Note especially the thoughts that begin with “I should,” “I could,” or “I oughta.” The conversations that go on inside our heads are often full of judgment, criticism, and insecurities. Guilt results from a clash between the actual events in our life and what we say to ourselves. The same event can be interpreted as either, “I should have been able to keep my loved one at home longer,” or “I cared for him at home as long as possible, but I can only do my best and remain loving.” -
Forgive yourself.
It’s important to be just as kind and compassionate to ourselves as we are to others. Guilt is often the result of refusing to accept that some things are beyond our control. Letting go of guilt means accepting that there are often no perfect solutions. The promise to keep a loved one with dementia living at home may have been made with the best intentions and hopes at the time.

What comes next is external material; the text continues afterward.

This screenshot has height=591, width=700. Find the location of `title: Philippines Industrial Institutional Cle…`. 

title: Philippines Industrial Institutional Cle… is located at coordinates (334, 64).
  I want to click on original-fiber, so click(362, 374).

However, your commitment to your loved one also means doing what’s best given all that you know now. No family or caregiver can plan for every situation or anticipate every challenge. -
Be a good-enough caregiver.
You want to believe you can do it all and be perfect, but that’s simply not possible. Guilt arises out of high expectations so to accept being an average caregiver instead of a top performer will take the edge off those negative tendencies and invite a more balanced perspective. There are no grades, scores, or best-caregiver trophies. Sometimes just getting by is enough. -
Let go of the steering wheel.
No matter what you do, you can’t control your loved one’s disease. You know this on some level, but the way you think, feel and respond may sometimes contradict this basic truth. Over time, many caregivers learn to let go of what they can’t control, including not being able to “save” their loved one or make them better. -
Embrace “happy guilt” or “no-feeling” guilt.
Happy guilt is likely the result of doing something to ease your load and reclaim some life back. A dementia caregiver once said, “That I don’t feel guilty is out of character for me ... I don’t even feel guilty about not feeling guilty. As I see it, I am not a perfect caregiver, but I do the best I can, and give my husband unconditional love and the best I have to give.”
There has never been a need for anyone to be a perfect caregiver — only a caregiver who cares. And for that, every caregiver gets a perfect score.